By Eric Myers | Soul of a Writer | March 11, 2026
Every writer begins as an apprentice of truth. With time, practice, and humility, the amateur becomes the artist—not by chasing mastery, but by surrendering to it. The process of growth in writing mirrors every spiritual path: discipline, reflection, refinement, and revelation.
Below are seven lessons that mark that transformation. More than technical corrections, these are acts of devotion—habits that purify voice, intention, and awareness. Each error hides a truth that, once embraced, renews your calling as a storyteller.
1. Forgetting the Soul of the Protagonist
The first mistake is remaining at the surface of your story—reporting what happens without entering why. Your protagonist is not a puppet of plot but a mirror for spirit, a vessel for consciousness.
The Upanishads remind us, “As is your deep, driving desire, so is your destiny.” The same is true for your characters. A story without inner life is a body without breath.
When you write, descend into the stillness beneath the action. Let the reader feel what the character cannot say. The heart of fiction is communion—a quiet recognition that another soul has felt as we have.
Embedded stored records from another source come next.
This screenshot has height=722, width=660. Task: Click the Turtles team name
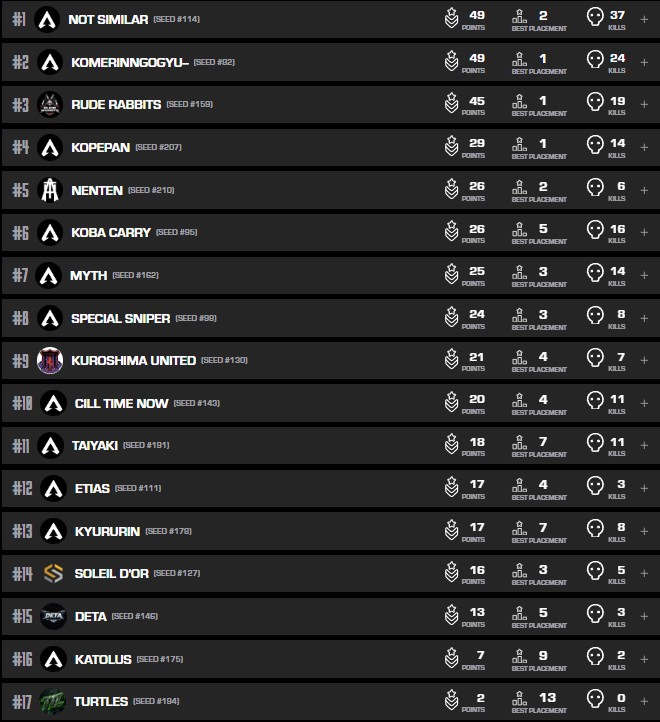(x=100, y=702)
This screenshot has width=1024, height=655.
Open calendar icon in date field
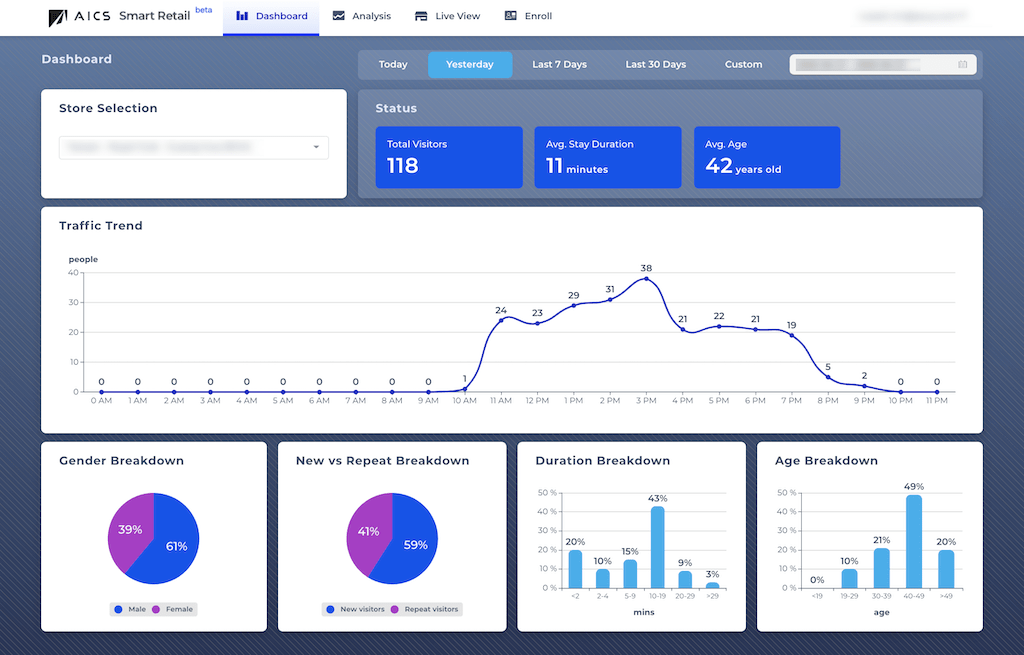coord(963,64)
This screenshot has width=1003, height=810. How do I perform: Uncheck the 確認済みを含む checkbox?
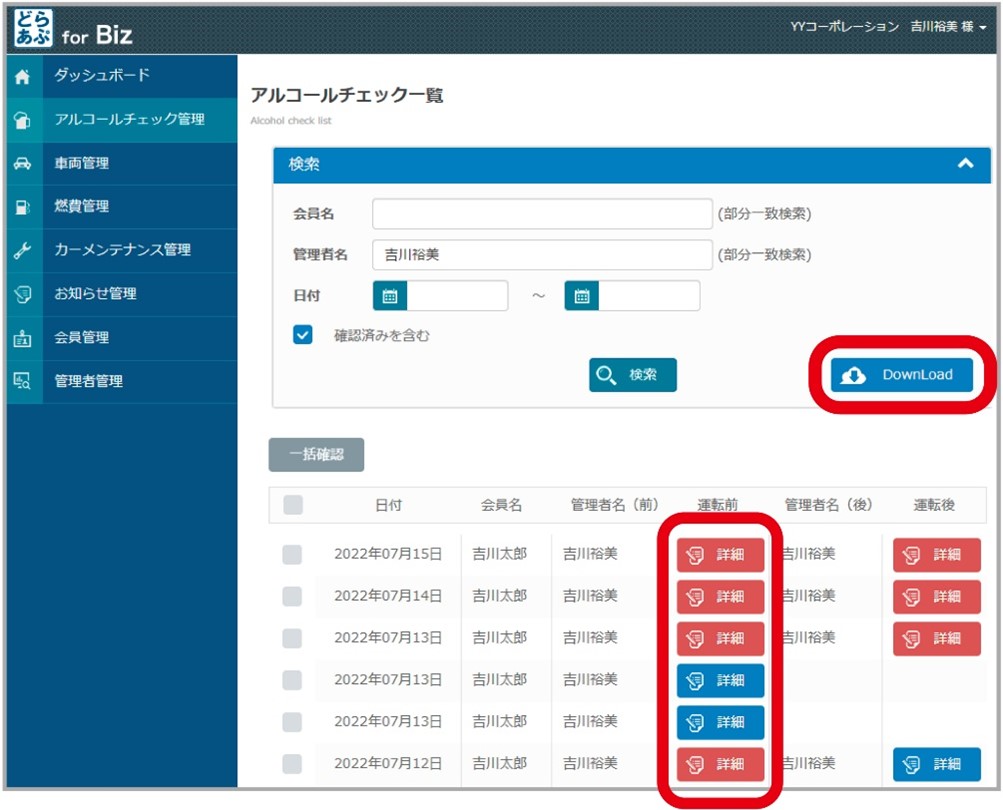click(x=303, y=335)
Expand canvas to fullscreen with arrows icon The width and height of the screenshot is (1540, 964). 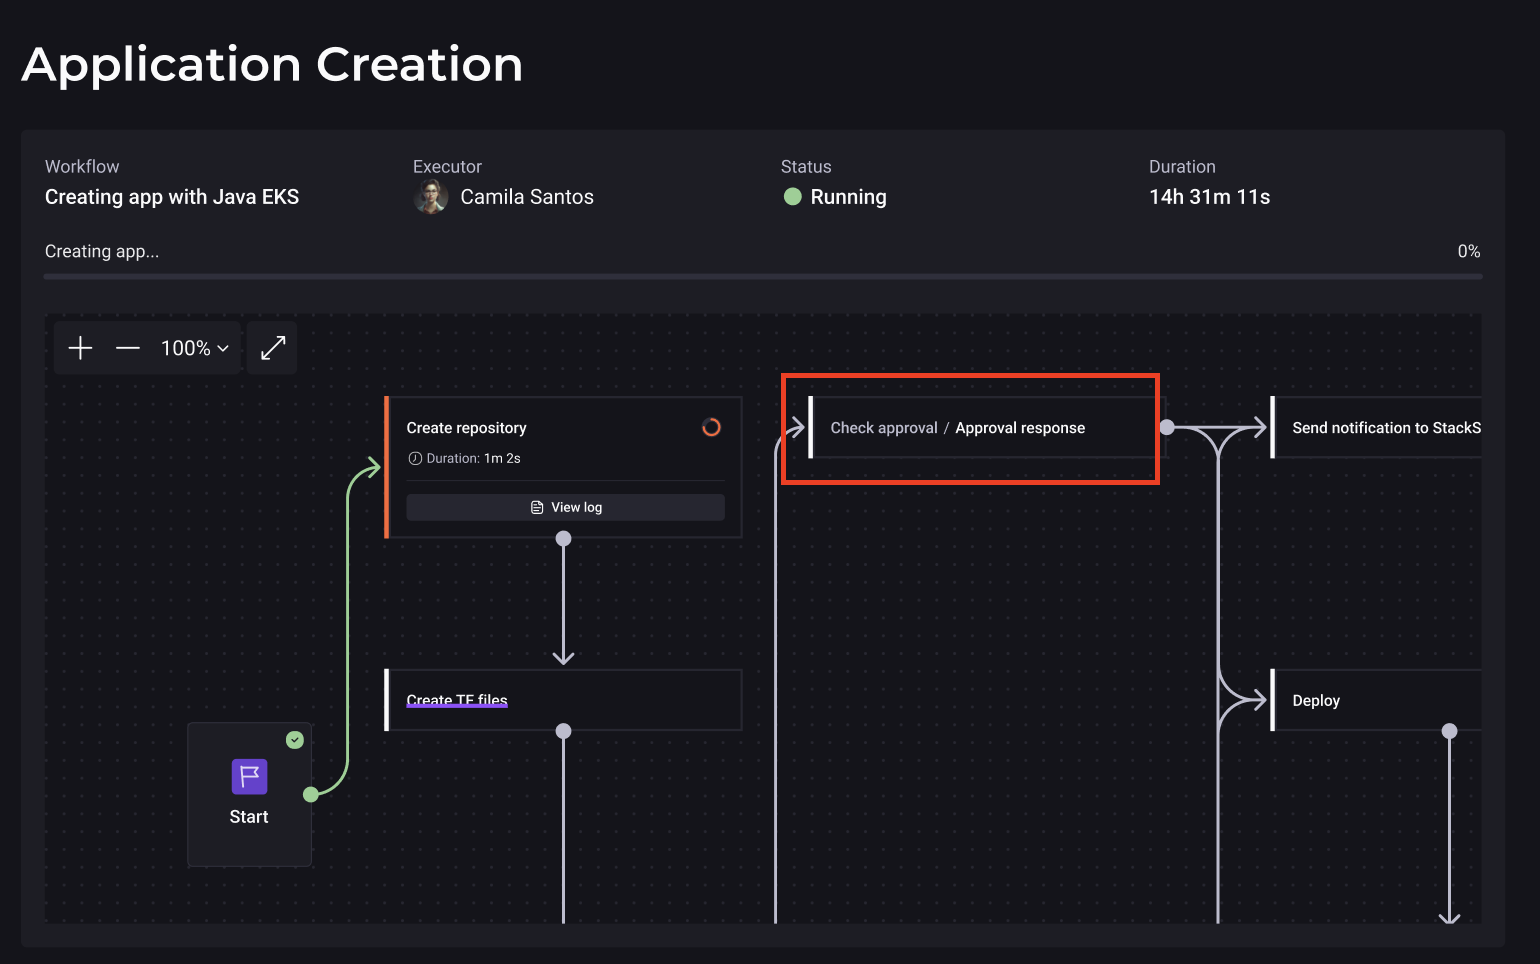pos(273,348)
2. Losing the Thread of Point of View
When writers drift erratically between perspectives, readers lose trust. A clear point of view is spiritual integrity on the page—it honors presence.
The Bhagavad Gita says, “The mind is restless and difficult to control, but by practice and detachment it can be mastered.” So it is with narrative control.
Stay rooted. If you are within a single consciousness, remain there fully. If you choose the omniscient eye, act as a compassionate witness to all your creations. Consistency is faithfulness—the practice of remaining present in one voice at a time.
3. Explaining Instead of Revealing
Information itself is not wisdom. To dump facts is to block mystery. The Tao Te Ching warns, “Those who know do not speak; those who speak do not know.”
Trust that your reader’s spirit longs for illumination, not instruction. Let details unfold through action, symbol, and silence. Reveal your world the way the divine reveals creation—gradually, in rhythm and light.
What you withhold invites participation. What you explain too quickly, you flatten.
4. Refusing to Cut What No Longer Serves
To cling to every word is to forget that art lives through loss. Every sacred text teaches surrender:
Jesus said, “Unless a grain of wheat falls into the earth and dies, it remains alone.”
The Buddha taught, “You can only lose what you cling to.”
Revision is resurrection—the art of letting go so the story may rise. Cutting does not destroy the work; it reveals it. Cultivate gentleness in this dying. Trust that what remains is what was always meant to live.
5. Writing Scenes That Do Not Awaken
A scene must be alive, not merely constructed. Action, reflection, and dialogue correspond to body, mind, and spirit: all three must breathe together.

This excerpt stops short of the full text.